# What Are Some Good MMA Documentaries ?



## KingOfWrestling (Dec 3, 2012)

I just watched Fightville with Dustin Poirier and i thought it was an alright doc. So i was wondering what documentaries would you guys recommend ?


----------



## OU (Sep 26, 2012)

Driven is the name of Jens Pulver's. It's very, very raw. Worth the watch IMO. It was on Netflix last I checked. I know you can buy it on Vudu, I did when it first came out.


----------



## Purgetheweak (Apr 23, 2012)

Renzo Gracie: Legacy
Choke (It's about Rickson)


----------



## kantowrestler (Jun 6, 2009)

The Smashing Machine is a pretty good documentary.
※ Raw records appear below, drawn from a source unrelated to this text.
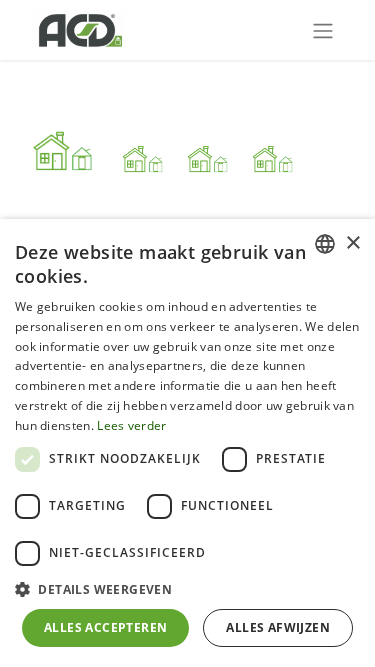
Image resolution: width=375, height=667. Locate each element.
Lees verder (131, 425)
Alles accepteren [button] (105, 627)
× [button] (352, 243)
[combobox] (325, 244)
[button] (187, 589)
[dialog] (187, 443)
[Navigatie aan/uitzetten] (323, 30)
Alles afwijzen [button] (278, 627)
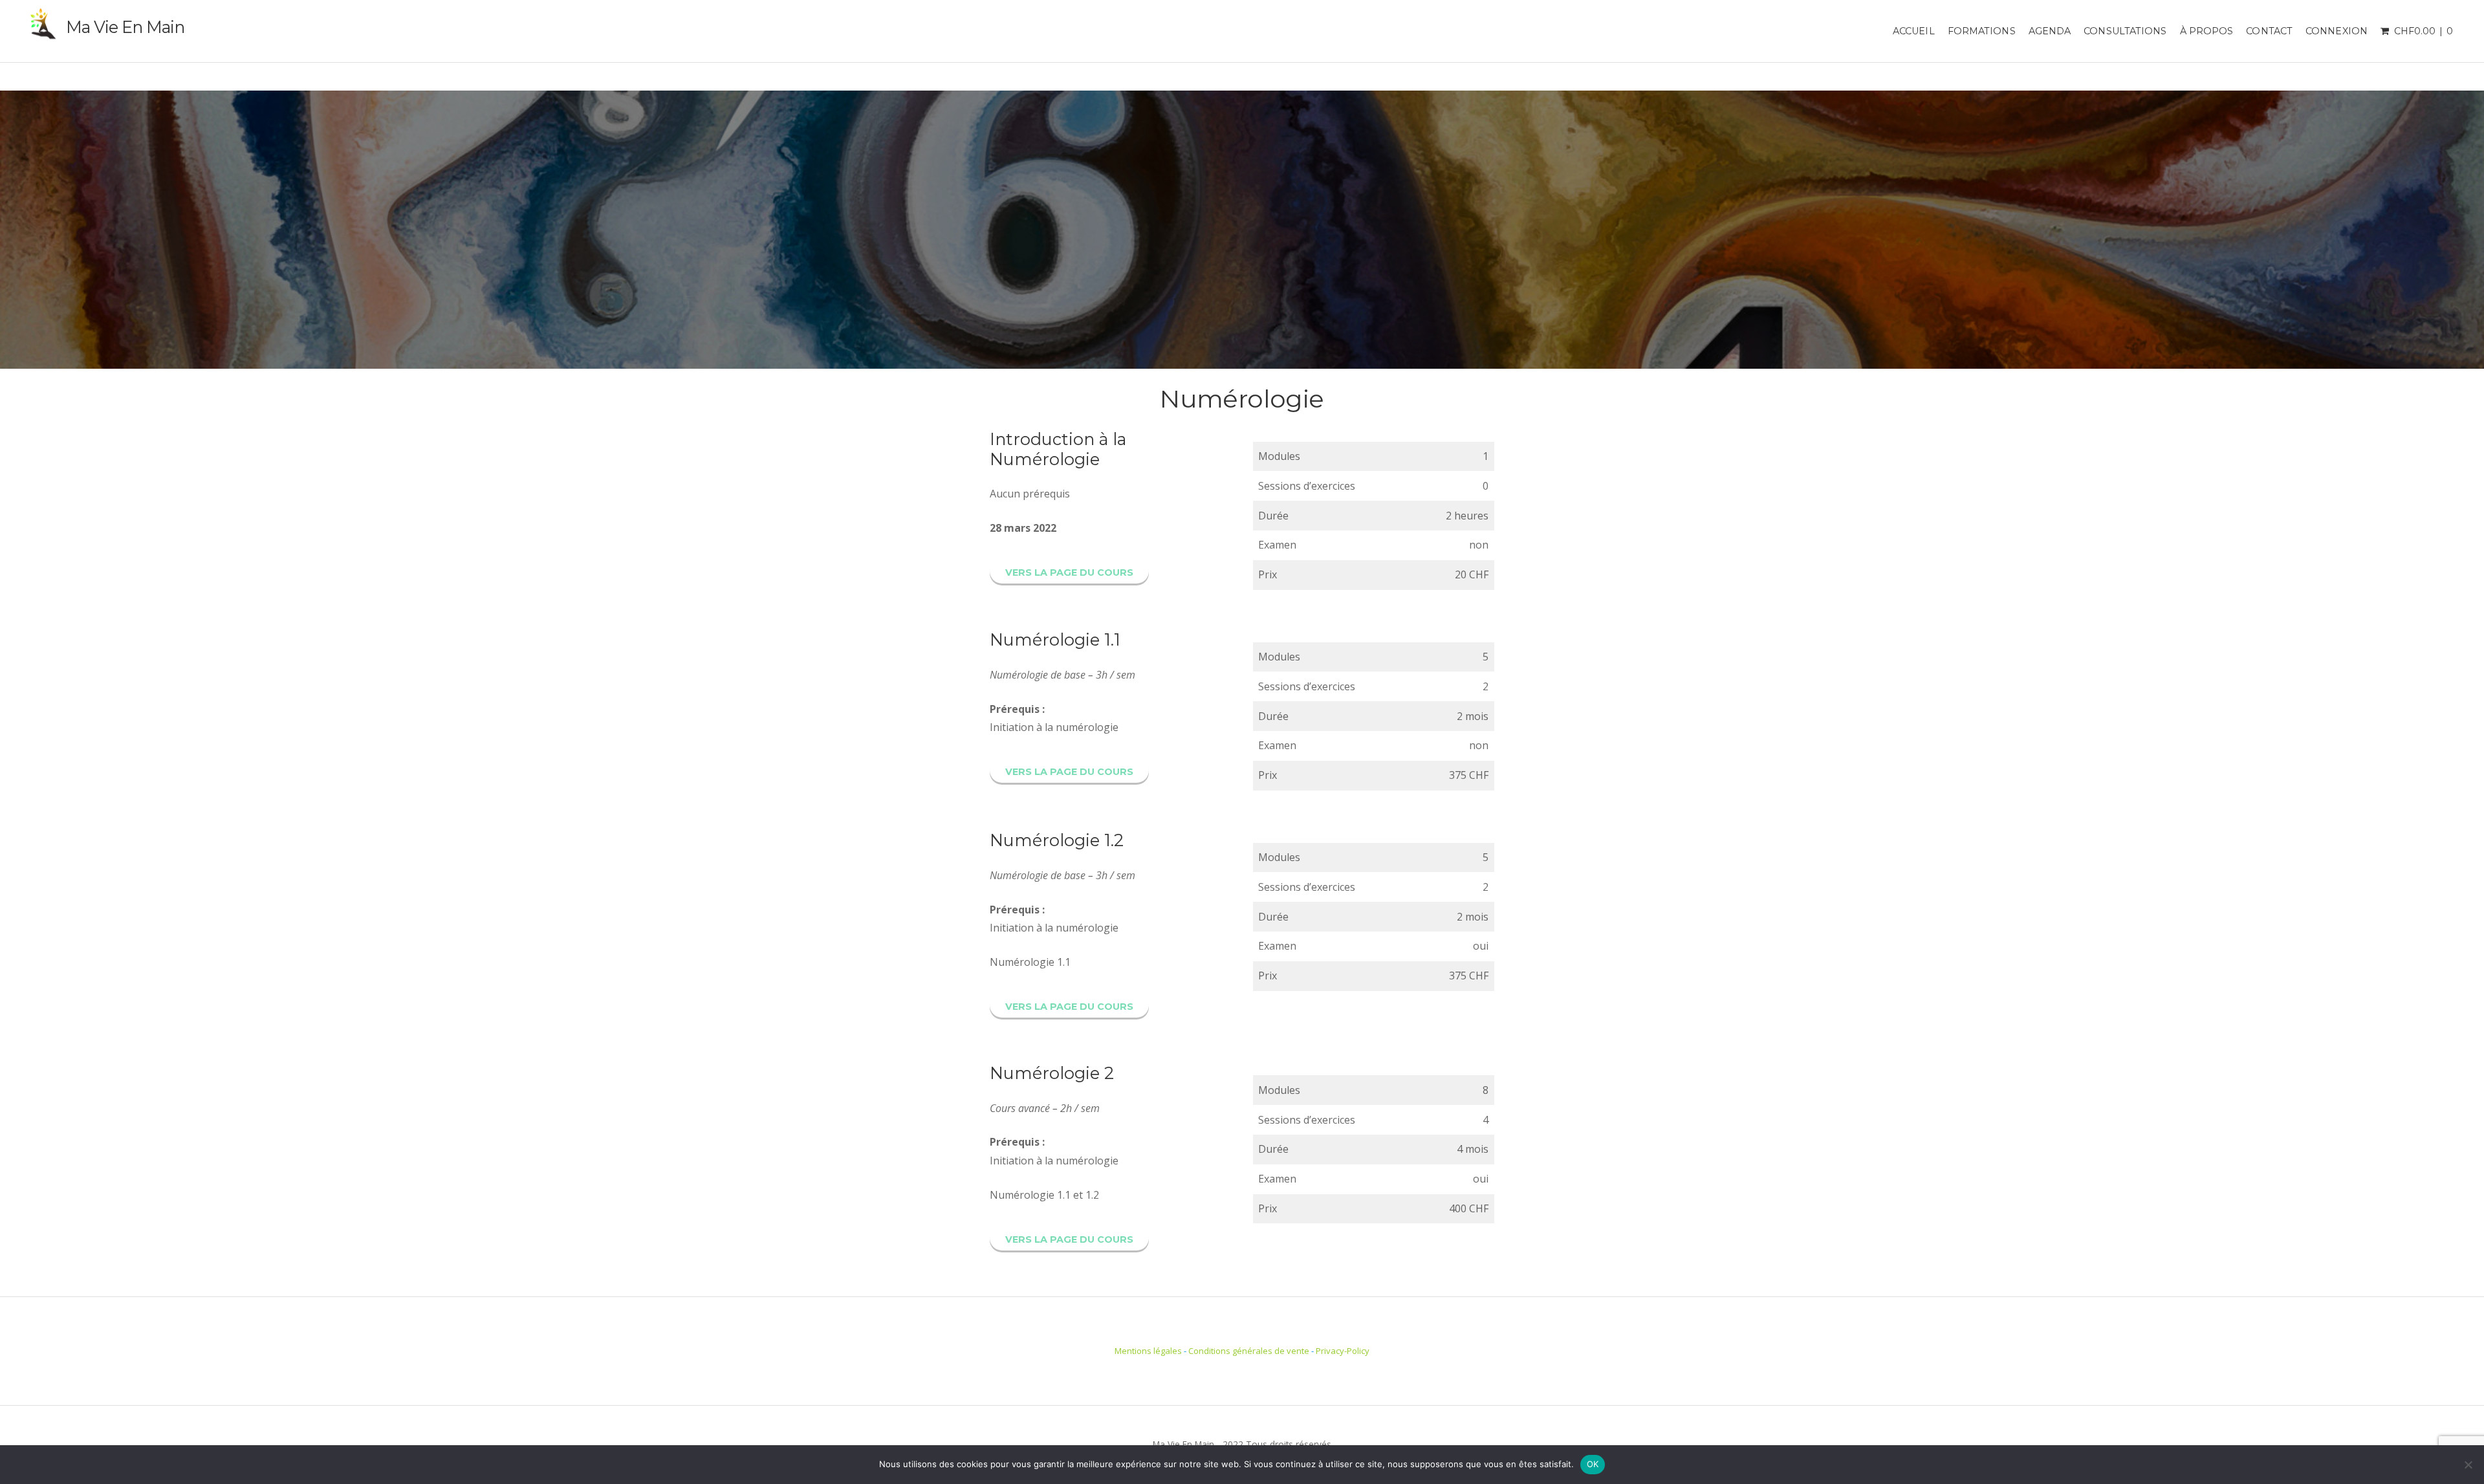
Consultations (2125, 31)
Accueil (1914, 31)
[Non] (2467, 1464)
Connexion (2336, 31)
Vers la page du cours (1069, 572)
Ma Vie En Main (125, 27)
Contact (2269, 31)
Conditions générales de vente (1248, 1351)
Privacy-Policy (1342, 1351)
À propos (2207, 31)
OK (1593, 1464)
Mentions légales (1148, 1351)
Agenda (2050, 31)
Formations (1982, 31)
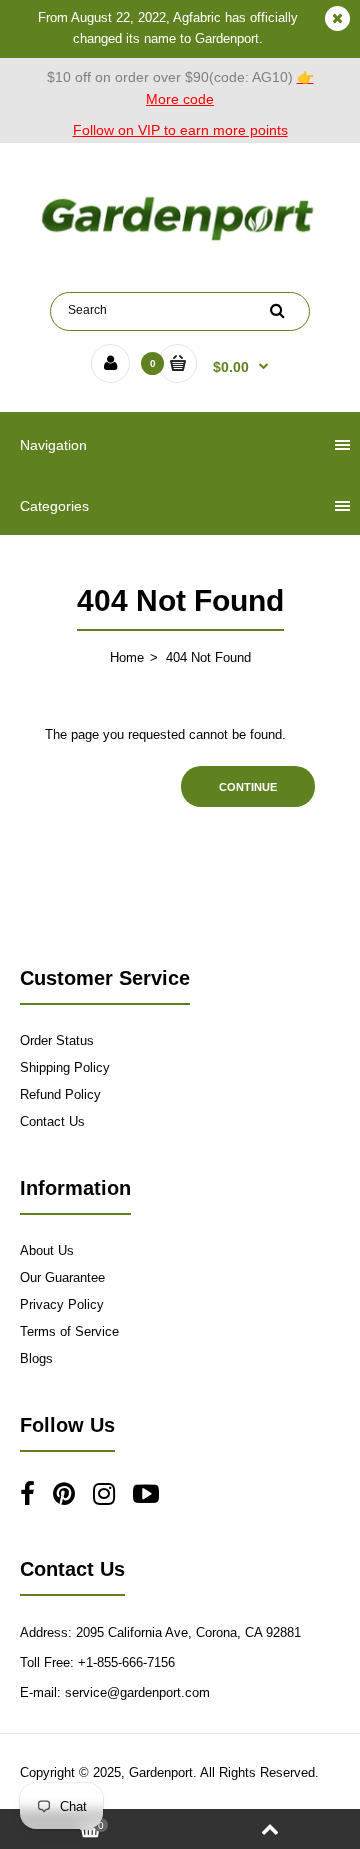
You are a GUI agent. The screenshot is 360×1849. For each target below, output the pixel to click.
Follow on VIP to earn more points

Also the UFC produced documentary about Royce is pretty good. But I would definaltley recommend Smashing Machine.


----------



## locnott (Apr 1, 2009)

I agree on "the smashing machine" I think it's the best I have seen, it's been a while, I might have to watch it again.


Sent from my iPhone using Verticalsports.com App


----------



## WestCoastPoutin (Feb 27, 2007)

Pride Decade.

I think you can watch the whole thing on youtube.


----------



## kantowrestler (Jun 6, 2009)

Those were the days


----------



## TuNguyen (Dec 15, 2012)

Great recommendation, thanks guys!


----------



## kantowrestler (Jun 6, 2009)

That they definaltey are.


----------